While not everybody is familiar with the term “kawaii”, anybody who has ever dipped their toe into Japanese culture will be all too aware of the anime aesthetic: Hello Kitty characters, frilled dresses and pastel colors – all of which are a huge part of the Japanese national psyche. This, in essence, is what “kawaii” is all about.
The term “kawaii” originated from a Japanese term meaning to blush, although nowadays the translation is closer to “cute”. However, to refer to kawaii simply as “cute” would be to do the term a disservice, as it’s much more than that. Kawaii is a huge mainstay of Japanese culture and is found everywhere – from anime to art, fashion to music and in the lifestyles of millions of Japanese people.
A history of kawaii in Japan
While it’s a common-accepted notion that modern kawaii culture began in the 1970s, its origins can be traced back to 794 AD. Japanese art from this period often focused on inanimate objects or animals which had been given human characteristics such as a face. These 8th-century artworks were the very first anime cat girls in a sense!

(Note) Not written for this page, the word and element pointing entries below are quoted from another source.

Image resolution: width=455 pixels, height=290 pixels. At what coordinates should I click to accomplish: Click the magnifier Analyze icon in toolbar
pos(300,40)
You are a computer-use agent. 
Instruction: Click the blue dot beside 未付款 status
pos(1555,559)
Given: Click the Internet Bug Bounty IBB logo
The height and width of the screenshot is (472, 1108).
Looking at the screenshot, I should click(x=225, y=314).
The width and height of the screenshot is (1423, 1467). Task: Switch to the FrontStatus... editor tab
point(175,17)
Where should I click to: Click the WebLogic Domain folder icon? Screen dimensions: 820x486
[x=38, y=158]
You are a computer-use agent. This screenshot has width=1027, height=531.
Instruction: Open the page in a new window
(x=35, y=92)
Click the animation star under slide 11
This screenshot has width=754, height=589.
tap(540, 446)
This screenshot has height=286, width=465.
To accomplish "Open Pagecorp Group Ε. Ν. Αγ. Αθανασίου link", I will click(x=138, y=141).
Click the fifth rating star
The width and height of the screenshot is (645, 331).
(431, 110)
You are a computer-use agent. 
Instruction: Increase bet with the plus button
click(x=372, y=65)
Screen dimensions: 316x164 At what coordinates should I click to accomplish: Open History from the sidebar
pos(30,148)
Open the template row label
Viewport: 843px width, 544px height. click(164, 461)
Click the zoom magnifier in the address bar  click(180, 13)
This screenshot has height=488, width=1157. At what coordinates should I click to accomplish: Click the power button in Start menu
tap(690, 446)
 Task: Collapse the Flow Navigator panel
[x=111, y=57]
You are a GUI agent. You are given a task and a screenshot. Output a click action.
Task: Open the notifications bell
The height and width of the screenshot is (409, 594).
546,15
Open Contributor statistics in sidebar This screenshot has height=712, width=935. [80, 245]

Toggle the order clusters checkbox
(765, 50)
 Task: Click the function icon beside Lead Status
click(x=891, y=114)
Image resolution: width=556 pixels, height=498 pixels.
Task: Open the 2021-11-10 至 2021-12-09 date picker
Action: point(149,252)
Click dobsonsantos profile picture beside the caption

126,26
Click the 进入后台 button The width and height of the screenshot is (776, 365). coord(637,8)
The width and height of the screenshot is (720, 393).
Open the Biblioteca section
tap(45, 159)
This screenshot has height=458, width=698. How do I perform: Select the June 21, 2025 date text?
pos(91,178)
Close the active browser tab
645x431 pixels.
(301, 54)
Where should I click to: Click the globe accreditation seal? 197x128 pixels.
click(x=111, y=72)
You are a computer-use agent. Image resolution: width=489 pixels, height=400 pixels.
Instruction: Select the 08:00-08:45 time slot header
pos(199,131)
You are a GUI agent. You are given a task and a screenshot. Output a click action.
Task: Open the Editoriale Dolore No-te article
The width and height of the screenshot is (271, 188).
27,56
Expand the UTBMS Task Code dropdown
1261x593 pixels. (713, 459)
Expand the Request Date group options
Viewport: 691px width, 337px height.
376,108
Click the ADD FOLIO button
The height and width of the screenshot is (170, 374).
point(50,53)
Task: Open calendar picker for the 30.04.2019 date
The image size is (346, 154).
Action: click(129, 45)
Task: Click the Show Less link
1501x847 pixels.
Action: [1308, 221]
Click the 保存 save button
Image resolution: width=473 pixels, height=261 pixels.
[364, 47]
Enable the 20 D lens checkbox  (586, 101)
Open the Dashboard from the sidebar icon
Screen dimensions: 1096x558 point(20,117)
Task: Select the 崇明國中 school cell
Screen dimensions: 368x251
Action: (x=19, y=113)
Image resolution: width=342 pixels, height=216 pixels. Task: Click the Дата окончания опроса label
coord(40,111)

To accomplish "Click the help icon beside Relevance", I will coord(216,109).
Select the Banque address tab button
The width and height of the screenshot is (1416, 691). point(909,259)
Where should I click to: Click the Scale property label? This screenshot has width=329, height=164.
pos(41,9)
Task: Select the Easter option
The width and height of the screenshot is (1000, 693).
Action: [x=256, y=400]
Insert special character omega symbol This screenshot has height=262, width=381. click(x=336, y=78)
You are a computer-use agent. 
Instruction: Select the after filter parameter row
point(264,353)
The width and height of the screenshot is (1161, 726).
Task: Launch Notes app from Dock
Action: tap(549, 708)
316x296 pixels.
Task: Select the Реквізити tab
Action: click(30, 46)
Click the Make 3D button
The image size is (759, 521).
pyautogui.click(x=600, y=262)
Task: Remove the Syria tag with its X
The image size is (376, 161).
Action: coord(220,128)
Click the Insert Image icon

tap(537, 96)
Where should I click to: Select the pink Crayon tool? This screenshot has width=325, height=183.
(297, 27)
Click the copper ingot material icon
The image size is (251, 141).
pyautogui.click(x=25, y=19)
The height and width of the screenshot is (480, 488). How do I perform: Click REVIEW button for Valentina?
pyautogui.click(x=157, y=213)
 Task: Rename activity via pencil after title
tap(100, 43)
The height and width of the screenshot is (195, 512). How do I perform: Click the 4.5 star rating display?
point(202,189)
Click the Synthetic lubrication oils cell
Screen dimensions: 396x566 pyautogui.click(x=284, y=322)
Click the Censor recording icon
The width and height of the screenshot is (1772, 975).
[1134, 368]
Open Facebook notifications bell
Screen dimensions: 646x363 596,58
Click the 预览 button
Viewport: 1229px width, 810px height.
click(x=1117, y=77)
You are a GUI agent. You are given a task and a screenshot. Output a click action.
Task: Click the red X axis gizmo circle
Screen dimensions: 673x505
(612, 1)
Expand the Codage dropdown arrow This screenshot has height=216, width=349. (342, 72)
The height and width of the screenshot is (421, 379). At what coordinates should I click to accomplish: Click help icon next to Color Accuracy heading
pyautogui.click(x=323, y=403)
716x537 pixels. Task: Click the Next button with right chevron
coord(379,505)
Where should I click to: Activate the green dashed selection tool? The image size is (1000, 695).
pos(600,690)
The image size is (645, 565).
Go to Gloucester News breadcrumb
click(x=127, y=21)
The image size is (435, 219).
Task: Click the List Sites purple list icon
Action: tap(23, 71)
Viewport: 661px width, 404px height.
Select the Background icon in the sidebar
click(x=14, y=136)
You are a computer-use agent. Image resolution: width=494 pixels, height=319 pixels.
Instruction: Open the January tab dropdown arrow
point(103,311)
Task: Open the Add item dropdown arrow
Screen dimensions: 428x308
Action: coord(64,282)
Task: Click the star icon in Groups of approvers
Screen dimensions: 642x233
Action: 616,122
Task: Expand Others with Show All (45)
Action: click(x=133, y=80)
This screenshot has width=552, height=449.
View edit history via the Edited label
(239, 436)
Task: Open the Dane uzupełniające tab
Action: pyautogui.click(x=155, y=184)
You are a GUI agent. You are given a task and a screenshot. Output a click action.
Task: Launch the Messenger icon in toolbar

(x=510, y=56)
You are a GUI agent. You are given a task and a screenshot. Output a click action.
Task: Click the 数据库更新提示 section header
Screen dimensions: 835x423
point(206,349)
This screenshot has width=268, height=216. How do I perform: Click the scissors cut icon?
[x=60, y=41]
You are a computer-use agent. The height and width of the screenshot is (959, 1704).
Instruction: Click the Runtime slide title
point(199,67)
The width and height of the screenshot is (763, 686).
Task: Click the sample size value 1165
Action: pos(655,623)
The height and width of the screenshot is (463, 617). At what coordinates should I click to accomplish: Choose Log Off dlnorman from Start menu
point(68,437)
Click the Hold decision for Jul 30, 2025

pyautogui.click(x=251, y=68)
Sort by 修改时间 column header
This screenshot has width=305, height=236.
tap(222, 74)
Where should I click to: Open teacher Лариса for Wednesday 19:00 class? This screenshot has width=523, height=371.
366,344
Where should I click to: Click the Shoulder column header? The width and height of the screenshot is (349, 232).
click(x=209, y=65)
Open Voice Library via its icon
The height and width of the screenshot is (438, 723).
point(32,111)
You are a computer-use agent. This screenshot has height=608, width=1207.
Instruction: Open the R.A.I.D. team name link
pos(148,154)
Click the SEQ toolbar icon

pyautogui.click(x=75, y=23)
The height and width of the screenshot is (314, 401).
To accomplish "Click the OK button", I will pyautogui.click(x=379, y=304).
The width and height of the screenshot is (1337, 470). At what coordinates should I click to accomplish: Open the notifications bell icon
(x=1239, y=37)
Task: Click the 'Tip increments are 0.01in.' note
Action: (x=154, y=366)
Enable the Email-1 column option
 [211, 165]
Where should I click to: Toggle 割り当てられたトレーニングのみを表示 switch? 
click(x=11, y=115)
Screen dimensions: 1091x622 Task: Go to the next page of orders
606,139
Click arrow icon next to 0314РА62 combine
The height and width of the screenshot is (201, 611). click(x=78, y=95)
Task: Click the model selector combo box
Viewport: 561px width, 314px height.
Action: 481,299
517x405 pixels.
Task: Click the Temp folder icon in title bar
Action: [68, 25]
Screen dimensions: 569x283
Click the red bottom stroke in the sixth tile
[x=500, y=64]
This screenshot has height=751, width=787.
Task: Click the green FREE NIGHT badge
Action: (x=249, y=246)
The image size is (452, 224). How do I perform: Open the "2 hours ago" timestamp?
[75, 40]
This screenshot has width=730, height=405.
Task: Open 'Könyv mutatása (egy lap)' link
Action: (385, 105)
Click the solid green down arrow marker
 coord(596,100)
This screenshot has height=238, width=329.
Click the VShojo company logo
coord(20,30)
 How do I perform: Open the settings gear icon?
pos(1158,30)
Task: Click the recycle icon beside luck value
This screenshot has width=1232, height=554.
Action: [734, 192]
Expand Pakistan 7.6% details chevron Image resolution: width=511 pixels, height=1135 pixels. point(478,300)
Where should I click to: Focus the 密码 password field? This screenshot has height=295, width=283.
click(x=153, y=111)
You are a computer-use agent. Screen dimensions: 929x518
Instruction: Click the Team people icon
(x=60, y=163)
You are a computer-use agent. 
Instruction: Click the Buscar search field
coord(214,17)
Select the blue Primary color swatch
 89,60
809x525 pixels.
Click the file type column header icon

However, kawaii as we know it developed in the early 1970s, with a handwriting movement popularised by teenage girls. Schoolgirls would use mechanical pencils to decorate their writing with stars and hearts, and use a technique known as marui-ji – or “round writing”. The craze was almost comparable to punk rock in the West – while it may seem comparatively innocent, this writing style was controversial in post-war Japan and was even banned in many of the country’s schools at the time. This writing style can also be credited with the rise of the emoji in recent decades.
The Hello Kitty influence
Another major influence on kawaii culture was undoubtedly the rise of Hello Kitty. Sanrio’s character was unleashed to the masses in 1974 and has become ubiquitous with kawaii culture – not just in Japan, but around the world. It’s difficult to visit any major city without being able to find Hello Kitty t-shirts, bags, stationery, and much more. Everything from toasters to spoons and even toilet seats appear to have been given the Hello Kitty treatment these days.
Lack in facial expression brings sheer joy!?
One of the most interesting things about kawaii characters is their simplicity. Most, if not all of them, are designed with disproportionately large eyes and head, a small nose and practically no facial expression. Compare Hello Kitty and Rilakkuma for example – these similar characters both lack in expression but somehow manage to bring sheer joy to millions around the world. It’s the simplicity that is key.
Big in Japan – but why?
While kawaii is hugely popular in Japan and is certainly one of the country’s largest cultural exports, it’s worth pointing out that Western countries also have things that could be considered kawaii too. Think about sports mascots and cartoon characters (Disney characters in particular) and you’ll begin to understand.
However, attitudes to kawaii are different in Japan. In many western countries, the concept of cuteness is associated with childishness and can even have quite negative connotations, particularly for older fans of things that can be considered kawaii. In Japan, it is much more culturally acceptable to have an appreciation of kawaii culture without being judged or called out for it. For example, it is normal for a middle-aged man in Japan to be a fan of anime or popstars who perform or sing in a kawaii way.
Cultural contradiction affects kawaii!?
To understand the popularity of kawaii in Japan, perhaps we need to concentrate on wider Japanese culture. The working culture in Japan is strict and involves formal suit dress and sticking to certain etiquette. With such high-pressure professional working environments, it makes sense for Japanese citizens to want to indulge themselves in something less stressful during downtime, and art, fashion and life choices are all great ways to do this.
Never-ending evolution of kawaii culture!
While kawaii might have started out as cute and pastel, there are now several variations on the theme which retain the original aesthetic but bring more to the table. Nowadays, even dark and gothic characters can still be considered kawaii. For example, one of Sanrio’s characters, Kuromi, is almost gothic, but still retains a cuteness that qualifies her as kawaii. Taking things a step even further, yami-kawaii dress combines Japanese cuteness with western punk/emo subcultures. This combination of two contrasting aesthetics is currently popular among fashion-conscious teenage girls.
Ultimately, while kawaii has its roots, it is interesting to see the new direction the culture continues to take. It is also refreshing to see how this culture – while borrowing from different elements in its evolution – has remained uniquely Japanese in the face of an increasingly global and homogenous society. In fact, some might even consider kawaii as Japan’s crowning modern cultural achievement – such is its ubiquity in 2020.